There is more to poverty reduction than welfare reform, wrote Dennis Raphael, professor in York’s School of Health Policy & Management, Faculty of Health, in a letter to the Toronto Star Dec. 9. Pat Capponi’s comments are well taken: Ontario Works and Ontario Disability Support Program are disgraces but it is dangerous to limit poverty reduction to reform of social assistance. Most poor people work and their poverty is caused by low wages, difficulty organizing and regulations that reward the hiring of casual labour.

Poverty is caused by the workings of the economic system, governmental laws and public ideas.
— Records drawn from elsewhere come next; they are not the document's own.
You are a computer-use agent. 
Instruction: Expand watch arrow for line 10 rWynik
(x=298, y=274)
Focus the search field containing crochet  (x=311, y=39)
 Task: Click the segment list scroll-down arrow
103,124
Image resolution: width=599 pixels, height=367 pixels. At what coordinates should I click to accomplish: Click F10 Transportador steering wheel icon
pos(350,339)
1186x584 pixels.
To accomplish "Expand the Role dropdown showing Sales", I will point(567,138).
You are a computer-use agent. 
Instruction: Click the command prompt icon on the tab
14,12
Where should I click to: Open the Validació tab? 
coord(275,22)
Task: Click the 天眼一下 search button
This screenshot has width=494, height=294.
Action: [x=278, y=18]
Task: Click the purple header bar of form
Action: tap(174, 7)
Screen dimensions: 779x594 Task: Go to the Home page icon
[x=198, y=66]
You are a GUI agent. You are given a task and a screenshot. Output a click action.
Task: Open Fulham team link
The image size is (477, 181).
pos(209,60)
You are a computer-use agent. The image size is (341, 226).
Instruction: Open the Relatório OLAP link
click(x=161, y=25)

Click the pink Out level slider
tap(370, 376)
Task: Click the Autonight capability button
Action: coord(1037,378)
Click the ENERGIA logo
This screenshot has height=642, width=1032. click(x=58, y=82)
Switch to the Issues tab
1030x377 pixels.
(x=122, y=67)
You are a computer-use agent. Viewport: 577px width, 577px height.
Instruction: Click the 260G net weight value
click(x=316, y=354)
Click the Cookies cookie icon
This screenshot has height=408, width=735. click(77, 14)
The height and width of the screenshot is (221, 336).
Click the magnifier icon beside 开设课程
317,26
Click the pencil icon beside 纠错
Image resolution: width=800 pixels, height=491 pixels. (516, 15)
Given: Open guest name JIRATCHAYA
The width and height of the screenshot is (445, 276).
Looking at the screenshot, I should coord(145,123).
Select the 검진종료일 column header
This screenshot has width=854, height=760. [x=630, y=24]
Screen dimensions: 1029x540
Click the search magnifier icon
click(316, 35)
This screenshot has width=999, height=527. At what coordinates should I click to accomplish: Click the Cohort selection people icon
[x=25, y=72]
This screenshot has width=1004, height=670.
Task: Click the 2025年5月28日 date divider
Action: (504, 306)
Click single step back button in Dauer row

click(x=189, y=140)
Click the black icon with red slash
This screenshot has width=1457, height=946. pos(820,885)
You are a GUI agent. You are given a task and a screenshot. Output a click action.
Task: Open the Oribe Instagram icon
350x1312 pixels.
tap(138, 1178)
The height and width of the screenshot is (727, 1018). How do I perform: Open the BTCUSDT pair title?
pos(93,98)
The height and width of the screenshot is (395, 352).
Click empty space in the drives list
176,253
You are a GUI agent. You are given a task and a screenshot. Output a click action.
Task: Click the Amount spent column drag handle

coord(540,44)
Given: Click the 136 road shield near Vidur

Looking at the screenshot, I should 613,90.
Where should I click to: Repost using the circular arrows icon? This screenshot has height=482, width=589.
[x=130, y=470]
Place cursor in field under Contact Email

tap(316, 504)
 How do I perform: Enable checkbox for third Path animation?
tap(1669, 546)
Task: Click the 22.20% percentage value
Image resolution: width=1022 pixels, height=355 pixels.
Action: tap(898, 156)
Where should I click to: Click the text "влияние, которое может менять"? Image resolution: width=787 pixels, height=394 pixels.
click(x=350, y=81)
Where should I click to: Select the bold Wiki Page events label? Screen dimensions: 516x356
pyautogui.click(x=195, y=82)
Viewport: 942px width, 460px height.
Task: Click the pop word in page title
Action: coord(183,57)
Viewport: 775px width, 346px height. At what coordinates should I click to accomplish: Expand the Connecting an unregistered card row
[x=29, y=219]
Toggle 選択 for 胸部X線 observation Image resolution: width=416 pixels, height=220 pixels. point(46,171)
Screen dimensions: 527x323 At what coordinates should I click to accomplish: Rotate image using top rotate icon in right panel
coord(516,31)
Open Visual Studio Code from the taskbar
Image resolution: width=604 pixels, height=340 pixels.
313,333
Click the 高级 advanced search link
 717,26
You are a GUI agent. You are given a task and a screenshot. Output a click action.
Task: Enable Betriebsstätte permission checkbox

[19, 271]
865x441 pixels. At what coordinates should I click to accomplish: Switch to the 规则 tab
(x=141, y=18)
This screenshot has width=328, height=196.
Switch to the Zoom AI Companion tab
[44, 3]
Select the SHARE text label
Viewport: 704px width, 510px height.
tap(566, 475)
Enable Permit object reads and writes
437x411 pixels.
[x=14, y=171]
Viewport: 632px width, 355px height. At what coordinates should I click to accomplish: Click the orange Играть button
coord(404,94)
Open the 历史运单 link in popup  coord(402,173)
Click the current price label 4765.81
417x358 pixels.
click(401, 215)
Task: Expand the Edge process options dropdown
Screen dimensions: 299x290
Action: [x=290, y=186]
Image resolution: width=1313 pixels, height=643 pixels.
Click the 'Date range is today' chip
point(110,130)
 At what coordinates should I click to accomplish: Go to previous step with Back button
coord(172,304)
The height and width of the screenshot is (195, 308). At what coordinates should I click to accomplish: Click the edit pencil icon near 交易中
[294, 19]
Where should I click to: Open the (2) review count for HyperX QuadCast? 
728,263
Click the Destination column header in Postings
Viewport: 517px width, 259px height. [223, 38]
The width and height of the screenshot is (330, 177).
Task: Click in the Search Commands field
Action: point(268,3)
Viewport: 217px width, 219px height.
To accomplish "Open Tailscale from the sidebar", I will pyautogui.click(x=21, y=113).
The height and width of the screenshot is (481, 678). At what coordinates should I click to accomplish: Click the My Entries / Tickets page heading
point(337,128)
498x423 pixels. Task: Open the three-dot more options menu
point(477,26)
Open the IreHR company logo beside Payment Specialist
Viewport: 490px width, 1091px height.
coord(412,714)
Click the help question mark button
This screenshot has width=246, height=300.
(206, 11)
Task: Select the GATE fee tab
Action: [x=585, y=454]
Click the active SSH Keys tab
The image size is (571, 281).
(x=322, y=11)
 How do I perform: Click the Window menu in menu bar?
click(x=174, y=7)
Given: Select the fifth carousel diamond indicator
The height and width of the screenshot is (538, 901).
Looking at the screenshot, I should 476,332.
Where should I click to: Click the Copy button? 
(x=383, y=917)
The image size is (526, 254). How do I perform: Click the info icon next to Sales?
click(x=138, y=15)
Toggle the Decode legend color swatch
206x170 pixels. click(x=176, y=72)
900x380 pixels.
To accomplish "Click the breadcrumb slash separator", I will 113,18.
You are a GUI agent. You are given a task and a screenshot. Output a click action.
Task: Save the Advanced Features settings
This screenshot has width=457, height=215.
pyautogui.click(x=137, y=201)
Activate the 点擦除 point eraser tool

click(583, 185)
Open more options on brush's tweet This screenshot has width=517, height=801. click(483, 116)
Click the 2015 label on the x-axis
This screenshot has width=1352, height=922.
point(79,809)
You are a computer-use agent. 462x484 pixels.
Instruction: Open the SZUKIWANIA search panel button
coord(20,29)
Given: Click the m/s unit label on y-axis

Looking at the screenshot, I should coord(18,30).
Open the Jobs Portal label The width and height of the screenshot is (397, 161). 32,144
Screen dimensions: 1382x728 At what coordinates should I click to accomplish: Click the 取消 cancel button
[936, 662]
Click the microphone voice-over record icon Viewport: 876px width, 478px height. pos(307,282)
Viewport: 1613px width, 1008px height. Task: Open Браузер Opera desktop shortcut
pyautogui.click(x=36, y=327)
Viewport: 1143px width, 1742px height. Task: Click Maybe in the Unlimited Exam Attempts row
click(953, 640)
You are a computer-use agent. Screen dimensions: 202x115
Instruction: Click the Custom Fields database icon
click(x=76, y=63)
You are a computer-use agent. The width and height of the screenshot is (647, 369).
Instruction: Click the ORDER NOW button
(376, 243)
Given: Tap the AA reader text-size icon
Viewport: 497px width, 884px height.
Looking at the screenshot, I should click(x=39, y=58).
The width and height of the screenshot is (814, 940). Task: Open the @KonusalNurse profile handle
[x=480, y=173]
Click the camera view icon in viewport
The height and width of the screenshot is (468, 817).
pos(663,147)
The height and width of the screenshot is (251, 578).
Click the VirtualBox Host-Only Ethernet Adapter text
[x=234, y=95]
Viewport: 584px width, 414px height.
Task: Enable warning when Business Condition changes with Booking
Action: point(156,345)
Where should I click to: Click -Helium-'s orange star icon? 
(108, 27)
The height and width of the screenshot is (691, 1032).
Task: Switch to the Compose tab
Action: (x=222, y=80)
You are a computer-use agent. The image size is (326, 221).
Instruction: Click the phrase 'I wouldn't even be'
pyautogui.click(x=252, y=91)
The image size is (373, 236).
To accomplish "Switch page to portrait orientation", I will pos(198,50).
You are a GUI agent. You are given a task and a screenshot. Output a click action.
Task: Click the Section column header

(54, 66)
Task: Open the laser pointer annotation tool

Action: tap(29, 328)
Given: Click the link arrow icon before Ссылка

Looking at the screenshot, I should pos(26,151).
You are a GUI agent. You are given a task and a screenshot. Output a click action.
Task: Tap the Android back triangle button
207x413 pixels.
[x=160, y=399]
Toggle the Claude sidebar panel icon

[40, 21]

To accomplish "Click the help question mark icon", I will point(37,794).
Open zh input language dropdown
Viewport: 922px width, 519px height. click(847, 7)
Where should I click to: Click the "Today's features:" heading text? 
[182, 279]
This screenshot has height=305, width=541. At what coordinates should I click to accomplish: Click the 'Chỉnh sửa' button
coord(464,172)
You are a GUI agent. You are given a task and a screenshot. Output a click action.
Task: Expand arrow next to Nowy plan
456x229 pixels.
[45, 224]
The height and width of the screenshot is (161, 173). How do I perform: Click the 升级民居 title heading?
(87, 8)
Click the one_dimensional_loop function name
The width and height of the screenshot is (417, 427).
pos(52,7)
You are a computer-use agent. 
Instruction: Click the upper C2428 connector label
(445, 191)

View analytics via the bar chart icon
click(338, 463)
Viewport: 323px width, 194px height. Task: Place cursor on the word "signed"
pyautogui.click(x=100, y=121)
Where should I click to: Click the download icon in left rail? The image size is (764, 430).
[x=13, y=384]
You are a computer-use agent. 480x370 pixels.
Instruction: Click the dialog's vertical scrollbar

The solution to poverty is providing working people with more political and economic power, such as is seen in nations that have virtually eliminated poverty: Sweden, Denmark, Norway and Finland.

Are the McGuinty Liberals prepared to have a society where only five per cent of workers are low wage earners (earning less than two-thirds the average wage)? Today that figure is 21 per cent in Canada.

The task is not to "Break the Cycle," which implies poverty is an individual problem but rather to fix the economic system since it is the concentration of wealth and power among the business sector that causes high rates of poverty.

Osgoode’s Young comments on the first Creba murder case

Appeal courts are "very limited in terms of being able to override facts put before a properly instructed jury," notes Alan Young, a professor at York’s Osgoode Hall Law School and director of the Innocence Project, a student clinic that investigates wrongful conviction claims, wrote the Toronto Star Dec. 9 in a story about the first Jane Creba murder trial. "Appeal courts review legal areas. There’s very little weighing of evidence heard at trial."

The higher up the court chain, adds Young, the less those courts are concerned with the meat-and-potatoes of evidentiary content, focusing rather on purported errors in the application of the law.

Young speculated there might be grounds for appeal in the J.S.R. case over the Ontario appeal court’s reinstatement of the murder charge, using Section 229 (c) of the Criminal Code. That interpretation of the section has never been tested.